Prepublishing, Traditional

Traditional Publishing & Hiring an Editor

This question gets asked a lot in writing groups—

I plan on going traditional. Do I really need to hire an editor?

This is a grey area. There is no “yes or no” response to it. So here are somethings to consider:

Traditional publishing is a numbers game. An average agent/publisher (A/Ps) receive over a hundred queries a week, and some A/Ps receive hundreds a day.

Is your manuscript (MS) able to stand up against MSs from others who had their works line/copy edited?

Does your MS have novice mistakes in the first couple chapters that make it more likely to get thrown into the bigger slush pile than the smaller one? (You want to be in the smaller pile.) These could be redundant words, padding the action, etc. These mistakes are not the same as the ones I’ll mention below.

Does your MS start strong or did you do a little too much fluff in the beginning? A good editor can tell you when you’re being too wordy and to cut the fluff to make for a stronger start.

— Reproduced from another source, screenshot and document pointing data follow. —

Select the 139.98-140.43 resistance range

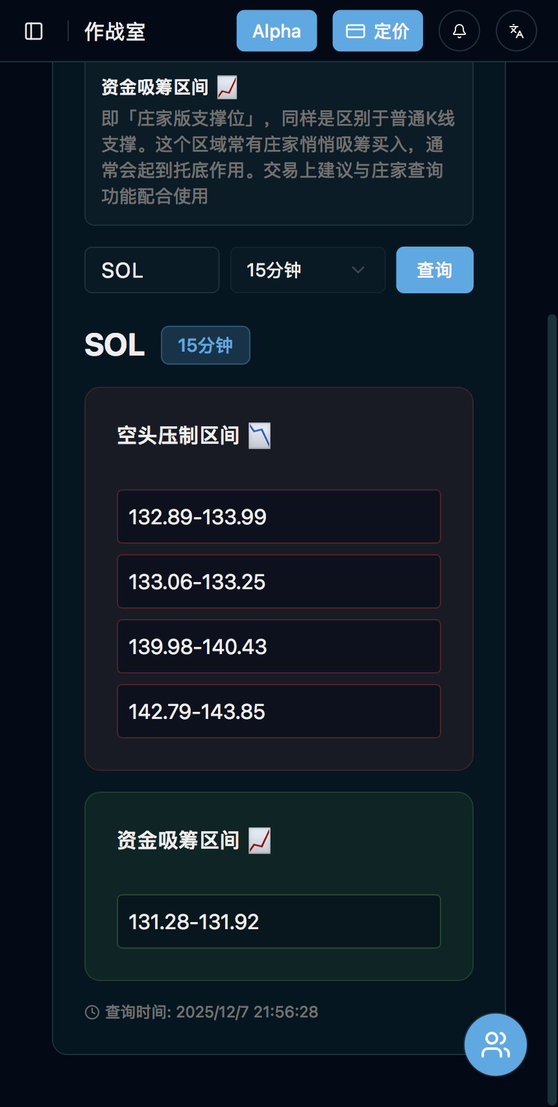[x=279, y=646]
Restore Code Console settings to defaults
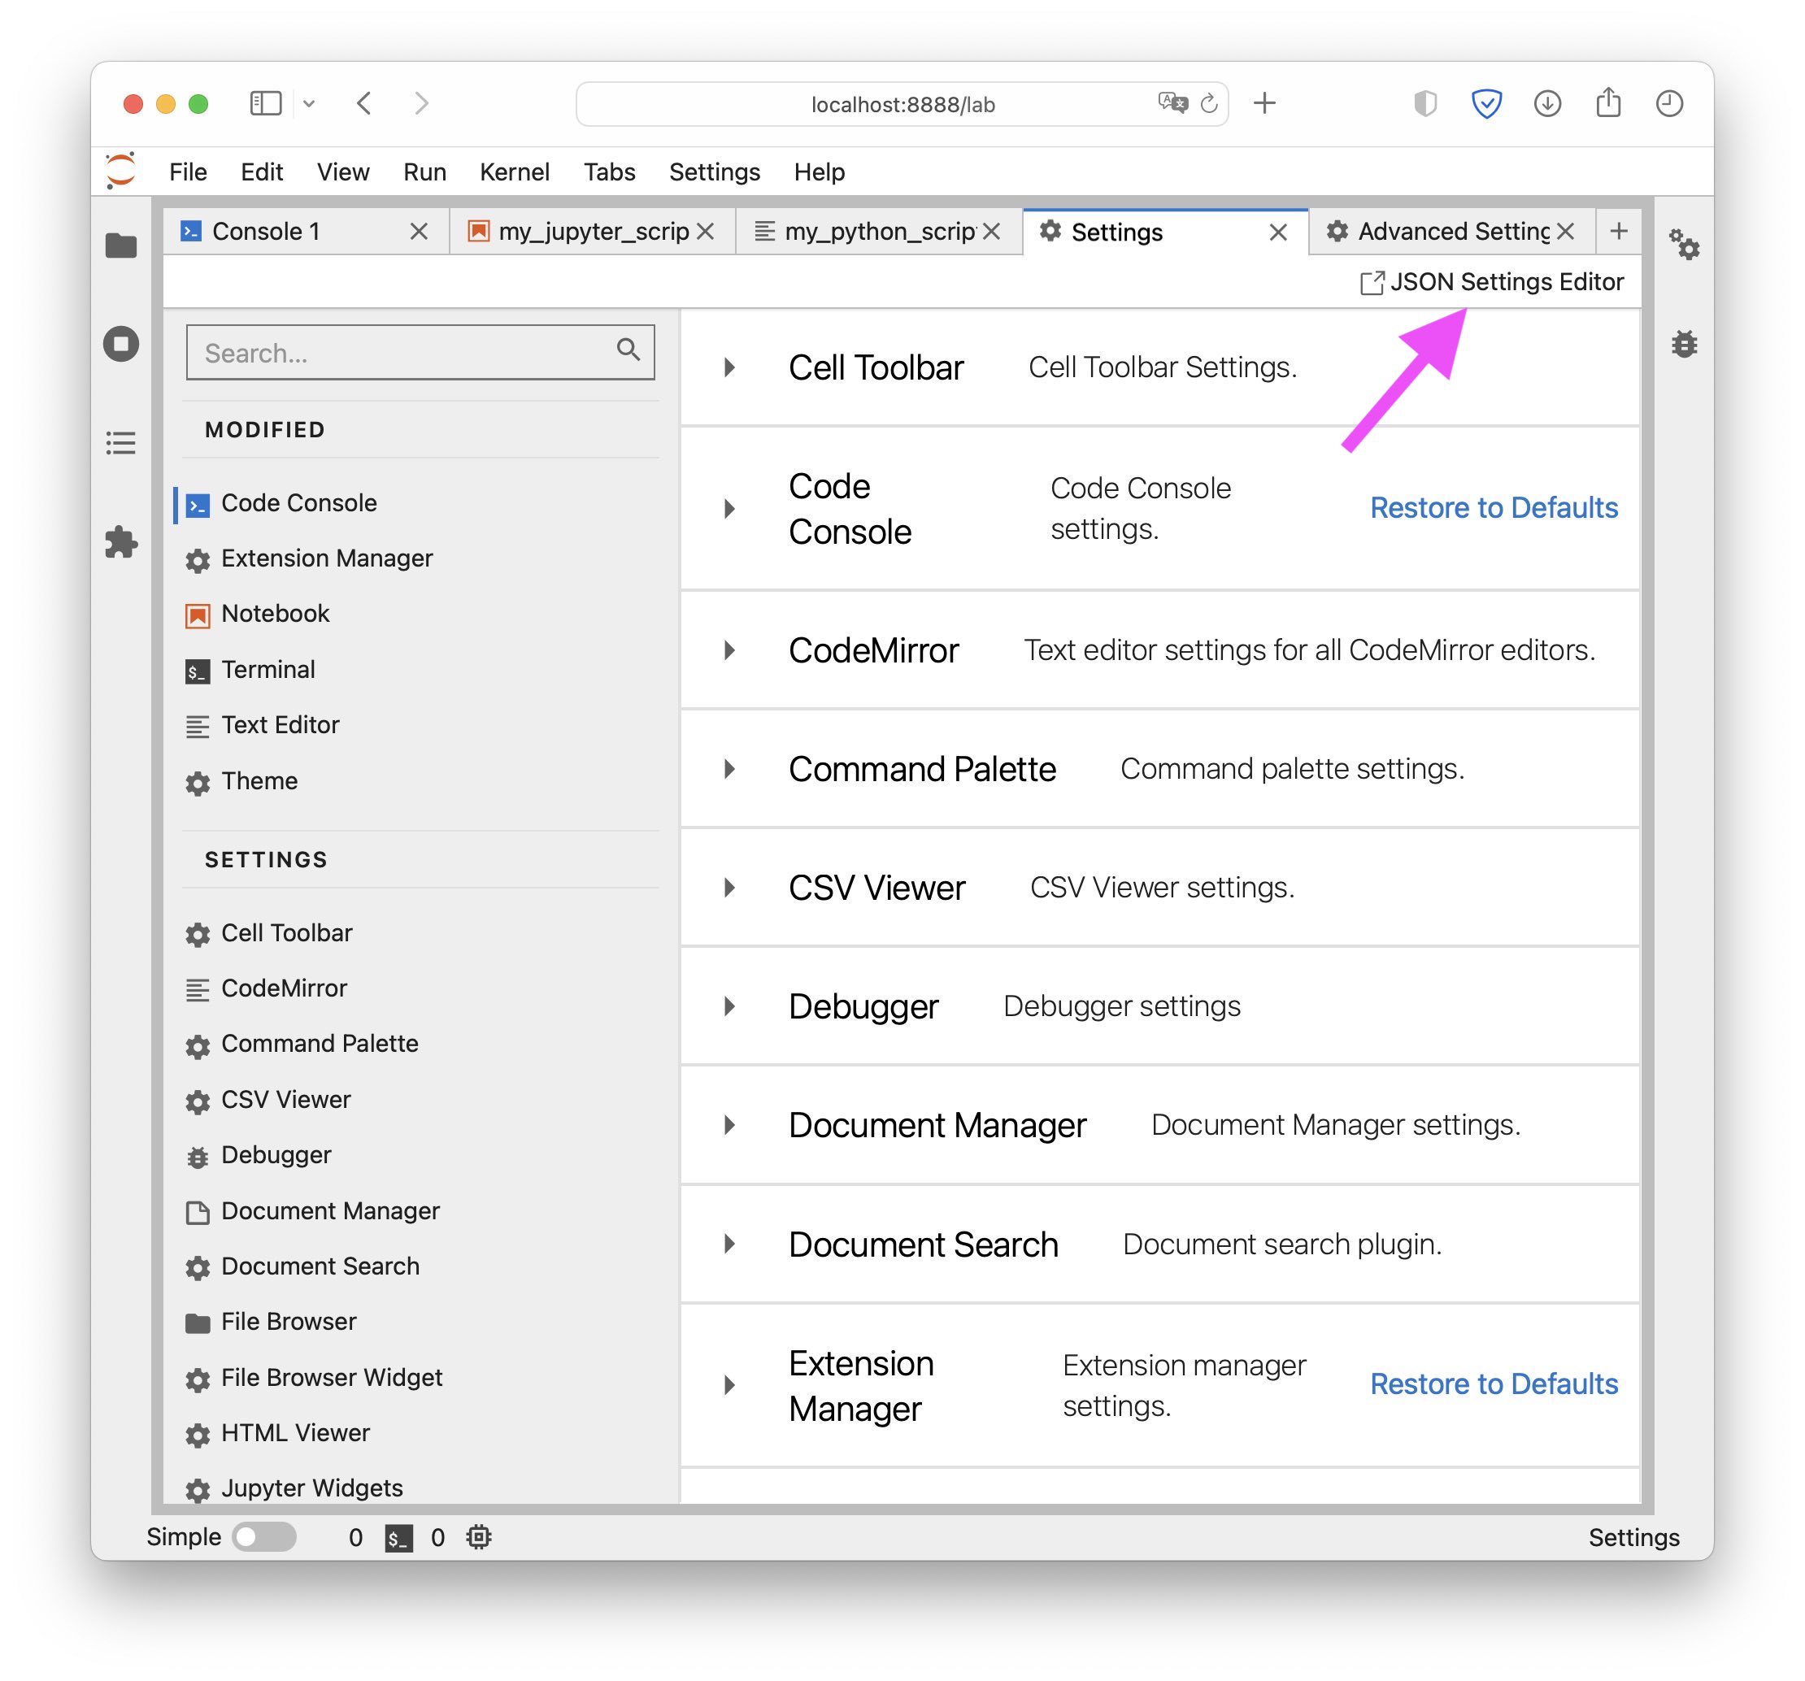The height and width of the screenshot is (1681, 1805). tap(1493, 507)
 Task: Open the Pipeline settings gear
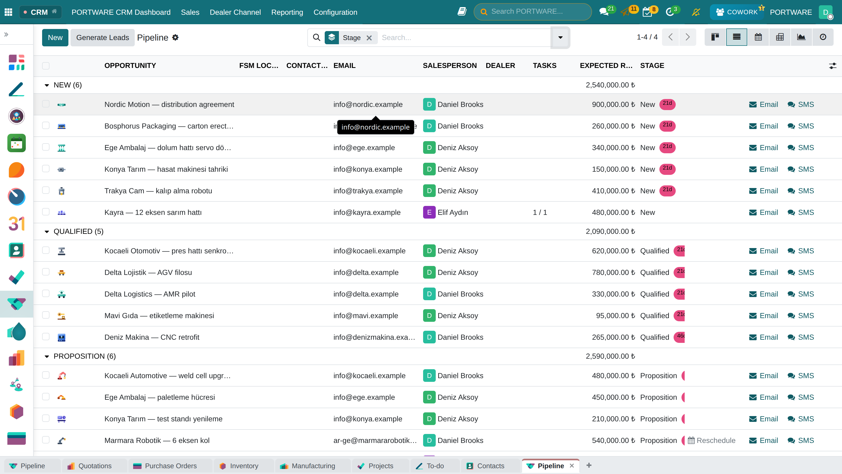[x=176, y=38]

Working with an editor and making necessary changes prior to submitting shows that you can work with professionals. A/Ps can tell if a story has had a basic edit to it—It’s okay. They want to see what you’re capable of, but at the same time, they need to see that you are serious.

A/Ps expect some issues, but if your MS has more issues than someone else’s, whose MS do you think they might settle with—The person whose book needs less work or the one that needs more work?

To overcome that work difference, your story must be amazing, captivating, able to make a professional ignore the issues and be consumed. Does your MS do that?

Did you make novice mistakes that show that you don’t take your craft seriously? Example— Did you punctuate dialogue correctly? Are multiple people talking in the same paragraph? These issues are different than the issues mentioned above. These are mistakes that make a work look sloppy and the writer look rude/uncaring/uneducated. These mistakes make A/Ps think you are wasting their time. You won’t make it through the gate-keeper who trashes most of the MS that come in.

Just like in publishing, a well edited MS has a better shelf life for submitting. It doesn’t become “was the MS that bad, query letter not right, synopsis weak, and did I query the right publisher for the right fit?” If it’s well edited it becomes “This story just hasn’t found the right publisher yet …” Of course you might need to tweak your query letter and synopsis to fit the A/Ps, but it isn’t an issue of the MS as much as your marketing to the correct A/Ps for it, and that becomes obvious if you’re submitting query/synopsis and getting immediate rejections and no request for x-amount of pages.

I used betas …

Betas are the cross section of your target reader. That doesn’t make them qualified to be a guideline for what A/Ps are looking for. Betas may be behind the curve as far as trends, they may not be able to be objective, they might lack experience in what is correct among other things.

The best way I can describe this is so everyone can understand it is chefs vs people. A chef (A/Ps) know the correct way to get the best out of a food (MS). Everyone eats, but does that mean everyone would be a good beta for a chef? No. The same goes for stories. Someone can be an avid reader of a genre and still lack the skills you need for a good beta.